Wow. That is a rather poignant sympathy card, not to make light of it (I am not, and I thank you for posting it). I am duly impressed and glad to have read it. It reminds me of something I might write, except that it includes faith, something I am sorely in need of but lacking at present. Perhaps this will be an instigator in that direction. Perhaps not.

(It certainly peels layers from the pre-conditioned notion that the egg that is faith must be wrapped up inside the shell that is orthodox religion, something I once considered greatly but had long since abandoned along with all thoughts of theism.)

Thanks, again.

Take care,

Joe

RE's picture
RE
Posts: 4606
Joined: Feb 2004

Moira thank you for posting this letter, it is both beautifully written and obviously came from deep within ones soul. I hope never to know the pain of the loss of a child, I am sure the parents of young Rachel found comfort in the words penned by Ram Dass, there is greast wisdom there.

RE

moira52
Posts: 6
Joined: Sep 2008

ABOUT RAM DASS- from WWW.ramdassnow.com

"Ram Dass first went to India in 1967. He was still Dr. Richard Alpert, an already eminent Harvard psychologist and psychedelic pioneer with Dr.Timothy Leary. He had continued his psychedelic research until that fateful Eastern trip in 1967, when he traveled to India. In India, he met his guru, Neem Karoli Baba, affectionately known as Maharajji, who gave Ram Dass his name, which means “servant of God.” Everything changed then—his intense dharmic life started, and he became a pivotal influence on a culture that has reverberated with the words “Be Here Now” ever since. Ram Dass’s spirit has been a guiding light for three generations, carrying along millions on the journey, helping free them from their bonds as he has worked his way through his own."

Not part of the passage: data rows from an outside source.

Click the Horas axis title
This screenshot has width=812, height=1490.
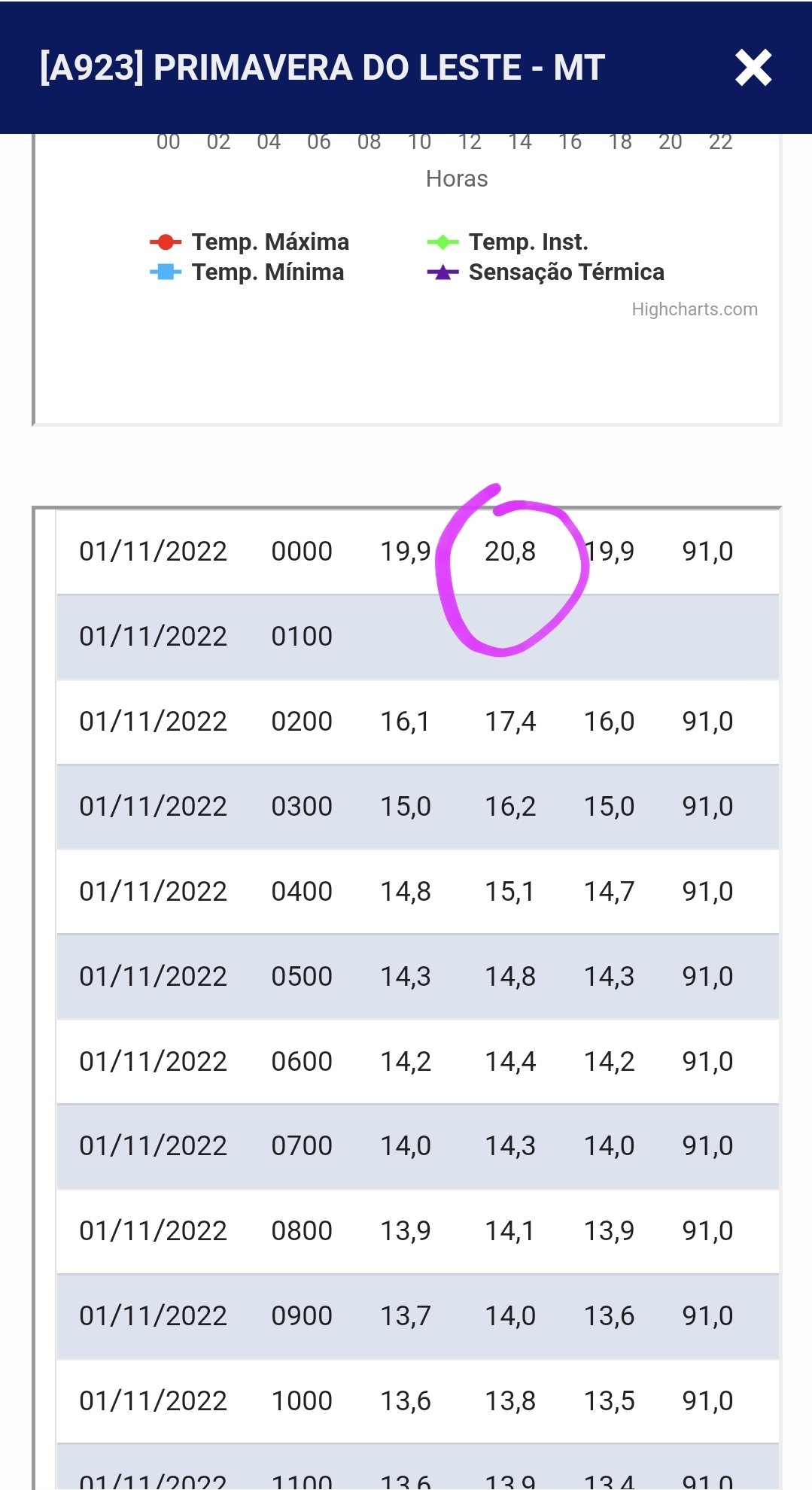click(x=457, y=179)
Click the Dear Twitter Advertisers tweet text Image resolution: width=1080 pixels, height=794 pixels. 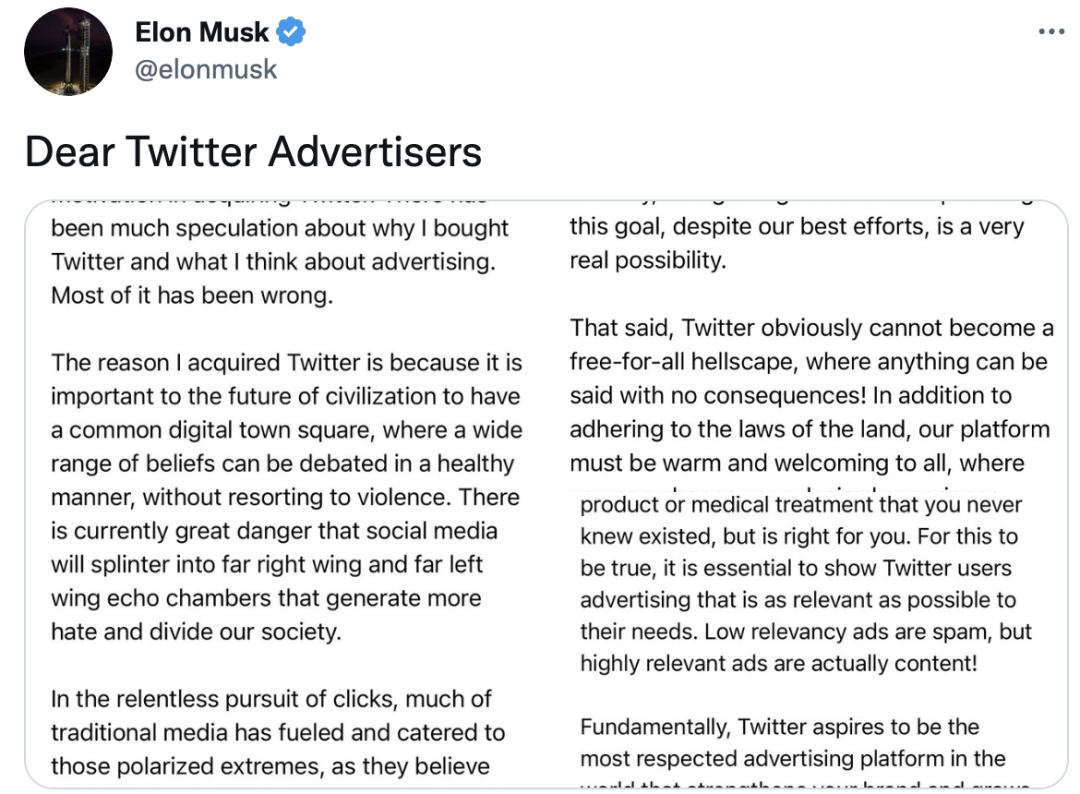click(x=253, y=152)
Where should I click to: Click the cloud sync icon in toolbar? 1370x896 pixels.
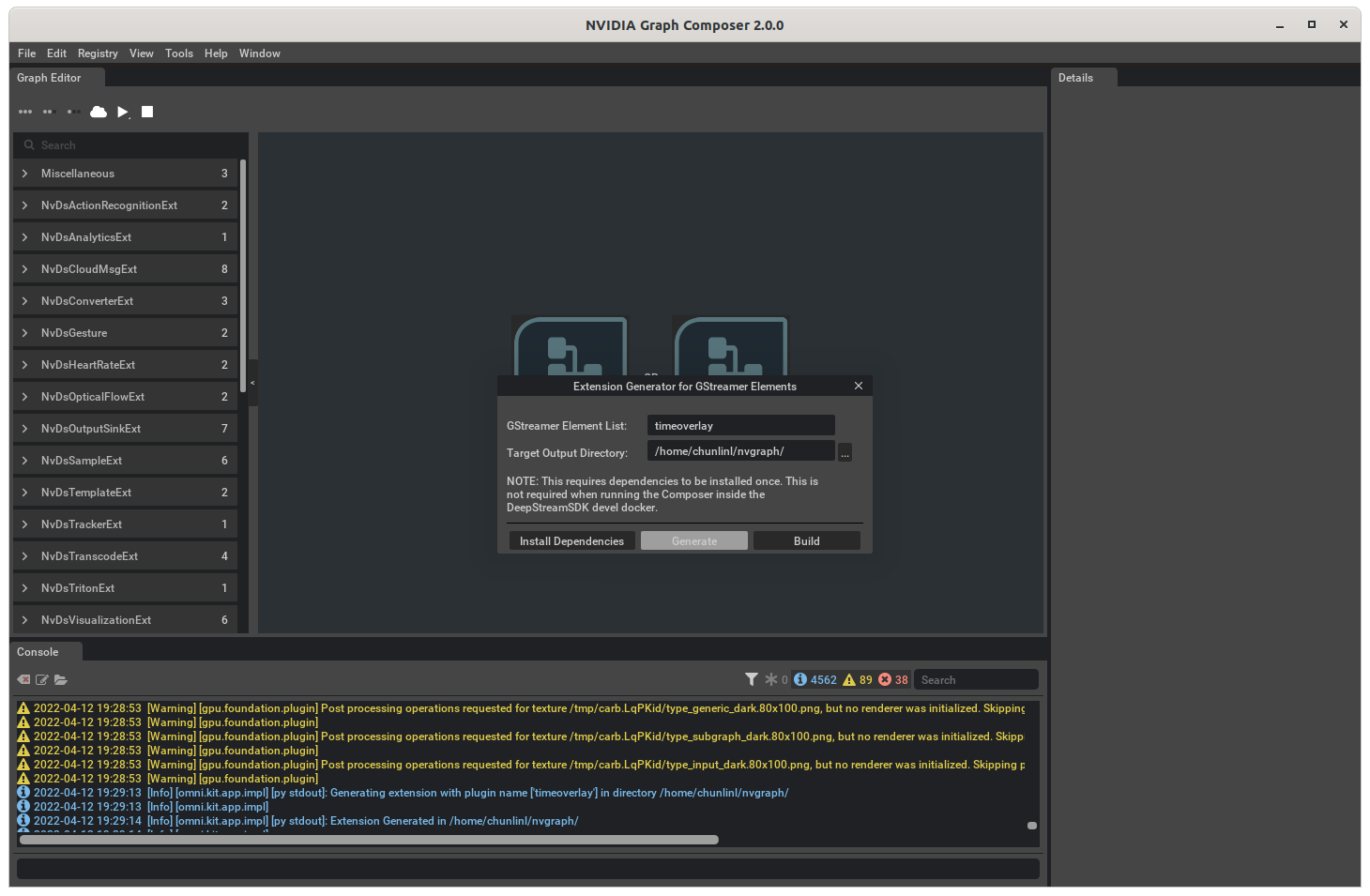(x=98, y=111)
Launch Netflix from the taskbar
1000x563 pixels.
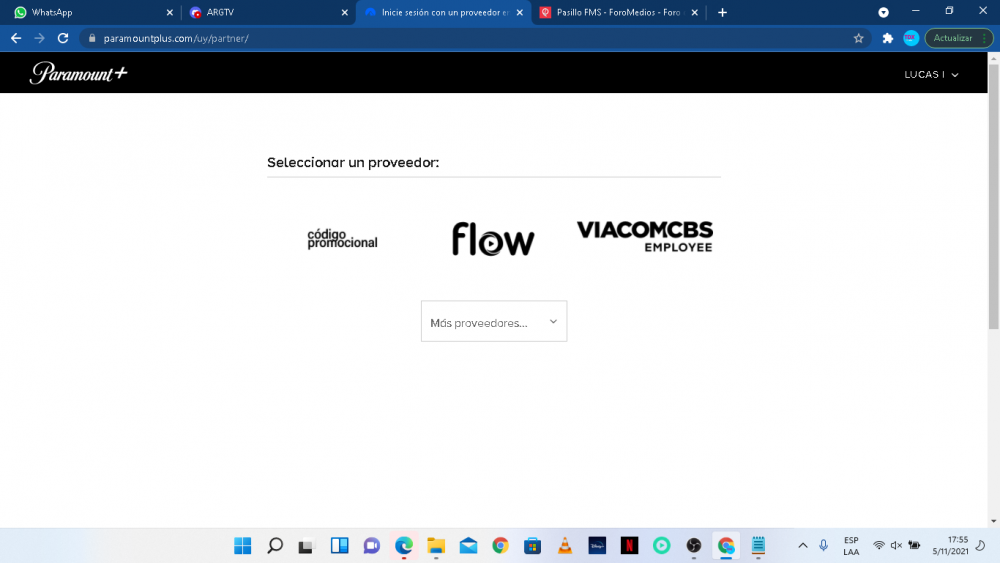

He had tenure at Harvard & was well respected & admired, but caught that vibe in India and came back a changed man, to say the least. His family & colleagues didn't consider this a brilliant career move; I remember an article where his own brother referred to him as "Rammed A$$". But as time goes on, many things that were considered revolutionary in the 60's have become accepted, even mainstream . To paraphrase Joseph Campbell, badly, the 60's were the final hurrah for mankind, meaning, I think, that there was a collective mind that was wide open, and for a while we were free from the chains of convention & status quo to discover our own truths, or something like that.